“People change and they forget to tell each other” – Lillian Hellman
I can’t remember how or why I came across it in the first place, and I don’t know much about the author, but I’ve personally found it very helpful in the last few weeks as I’m going through rather a lot of change at the moment.
“Transitions” is not specifically about careers, more about all the big changes that make an impact on our lives. It was first published in 1980 and it has since been revised several times… so one can only assume it’s helped a number of people since.

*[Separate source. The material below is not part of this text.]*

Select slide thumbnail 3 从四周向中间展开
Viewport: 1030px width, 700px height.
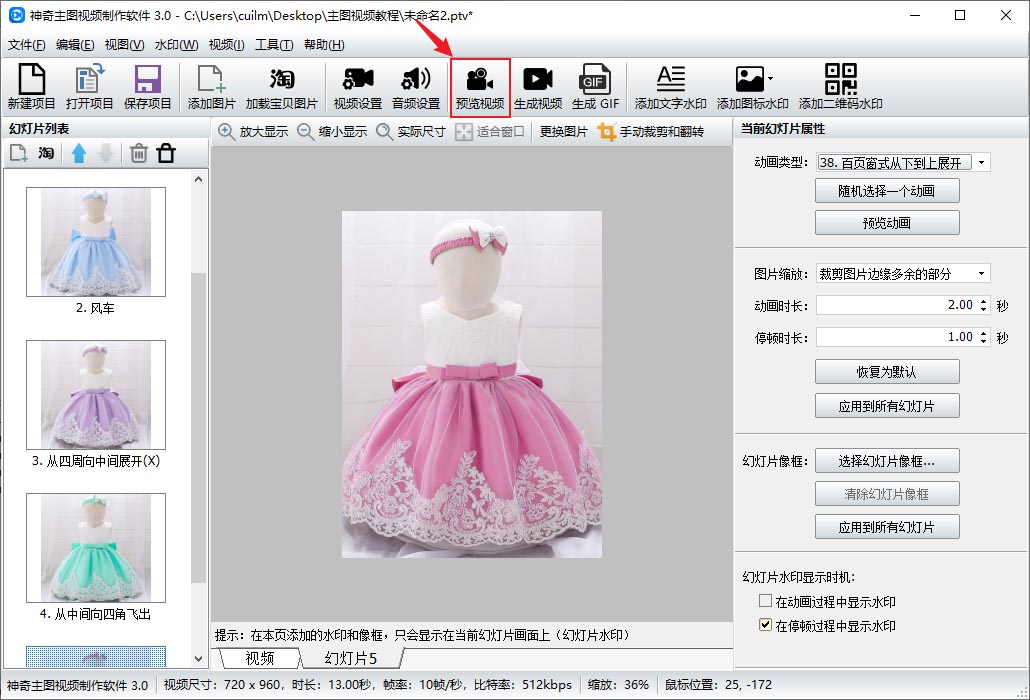click(x=96, y=395)
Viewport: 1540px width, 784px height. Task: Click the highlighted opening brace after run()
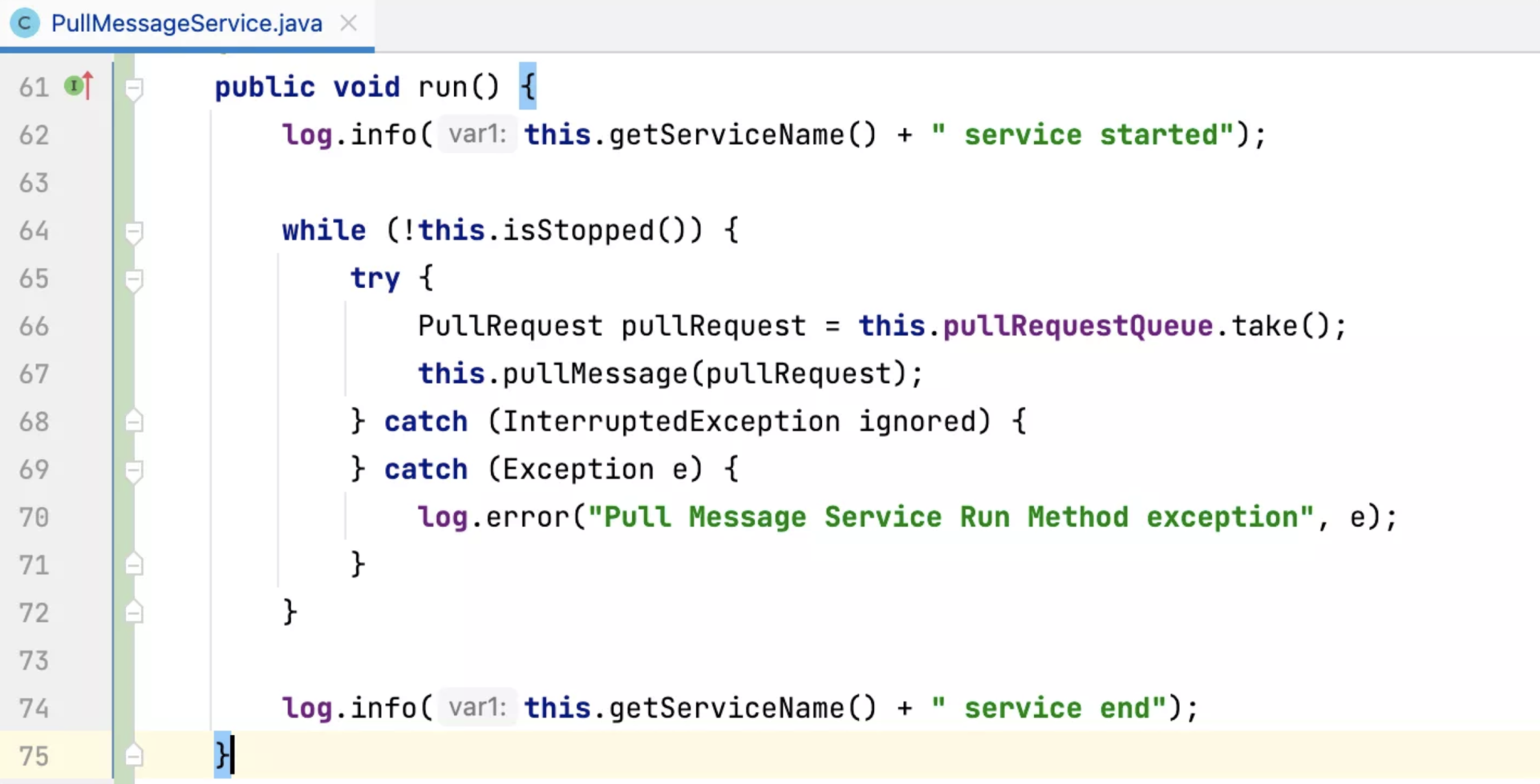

Have you already had periods in your life when you’re no longer the “old you” and whatever you enjoyed previously (your old friends, your job, your city, whatever) suddenly no longer satisfies you? Or times when you felt empty or depressed for “no reason”? That’s the signs of transition, baby.
The big idea
According to the author, since Western society has evolved over the centuries to be primarily focused on productivity/ efficiency, we’ve had a tendency to view humans as “mechanical”. People are seen to evolve like on a production line: they are born, grow to their adult size while being equipped via education, and at the age of 21 they are fully-formed adults who do not change until the end of their lives… except for the fact they get old.
Yet we all know from experience that it’s not really true – I personally don’t feel like the same person I was 15 years ago, do you? Not only do our external circumstances change but we also evolve with regard to our identities, who we think we are, and what we want for ourselves.
Understanding the psychological transition that goes on around major external changes can help us figure out why we sometimes react in inexplicable ways… especially when we find ourselves getting depressed “for no reason”, or following a positive external change like a big promotion at work or the birth of a child.
“Change is situational. Transition, on the other hand, is psychological. It is not those events, but rather the inner reorientation and self-redefinition that you have to go through in order to incorporate any of those changes into your life. Without a transition, a change is just a rearrangement of the furniture.”
Ending before beginning
In ancient societies, people didn’t have smart phones but they were more in touch with their internal lives than we are, and they had rites of passage to help individuals go through major life changes.
Whatever form they took, those rites usually involved a “dramatic ending” to the old familiar situation, followed by time spent in a “neutral zone”, and finally a “new beginning” when the person returns with a new identity. (You might have heard of such rituals in tribes when boys were sent to spend time on their own in the wilderness, as a symbolic rite of passage in order to become men? If not they’re copiously described in the book, alongside ancient Greeks myths and the life of Jesus and other spiritual figures).
Crucially, the “new beginning” comes right at the end of the process; it won’t happen until the person has A/ fully accepted that he/she can never go back to the old situation (which may cause considerable grief) and B/ spent the appropriate time in the neutral zone doing some soul-searching.
Why it will change your life
We’ve all heard about the mid-life crisis (and the red sports car clichés), but it’s not true that all of us will go on a major identity crisis at 40 – rather, our identities evolve constantly in our own time, and we may well go through several such transitions depending on our circumstances.
Each of us will be faced with several periods of “floating” and readjustment which may be extremely painful, especially if we have no clue what is going on… so understanding the process can help us navigate it more easily and gracefully.